Lianne Habinek is an assistant professor of literature at Bard College. Her work has appeared in the journal Shakespeare and Open Letters Monthly. She has held fellowships at the Folger Shakespeare and Huntington libraries, as well as with the Institute for Historical Research at the University of London. She is currently working on a project titled Such Wondrous Science: Brain and Metaphor in Early Modern English Literature.

Myra J. Hird is a professor and Queen’s National Scholar in the School of Environmental Studies at Queen’s University, Kingston, Ontario. She is the director of the “genera Research Group” (gRG), an interdisciplinary research network of collaborating natural, social, and humanities scholars, and the director of Waste Flow, an interdisciplinary research project focused on waste as a global scientific/technical and socioethical issue. Professor Hird has published eight books and over fifty articles and book chapters on a diversity of topics relating to the science studies.

Sean Miller recently served as a postdoctoral fellow in contemporary literature at Nanyang Technological University in Singapore. He is the author of Strung Together: The Cultural Currency of String Theory as a Scientific Imaginary (2013), which is the first sustained study of string theory as a cultural phenomenon, synthesizing insights from continental philosophy of science, cognitive linguistics, and literary theory to examine the role the imagination plays in the production and dissemination of string theory as scientific knowledge.

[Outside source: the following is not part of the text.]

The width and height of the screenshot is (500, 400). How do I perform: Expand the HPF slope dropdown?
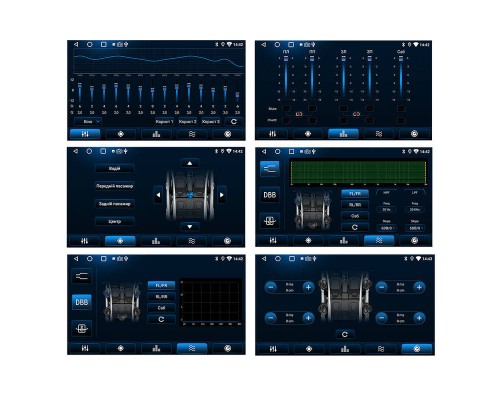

Henry S. Turner is an associate professor of English and the director of the program in Early Modern Studies at Rutgers University. He is the author of The English Renaissance Stage: Geometry, Poetics, and the Practical Spatial Arts, 1580–1630 (2006), which received honorable mention for the SLSA Michelle Kendrick Memorial Book Prize, and of Shakespeare’s Double Helix (2008). Turner is the editor of The Culture of Capital: Property, Cities, and Knowledge in Early Modern England (2002), and the coeditor of a special issue of Configurations on “Mathematics and the Imagination” (Winter issue, 2009) and the book series “Literary and Scientific Cultures of Early Modernity.” [End Page 342]

Megan Ward is an assistant professor of English at Point Park University in Pittsburgh. Her current book project, Human Reproductions: Artificial Intelligence and Victorian Realism, argues that a history of information and artificial intelligence can be traced in the techniques of Victorian realism. [End Page 343]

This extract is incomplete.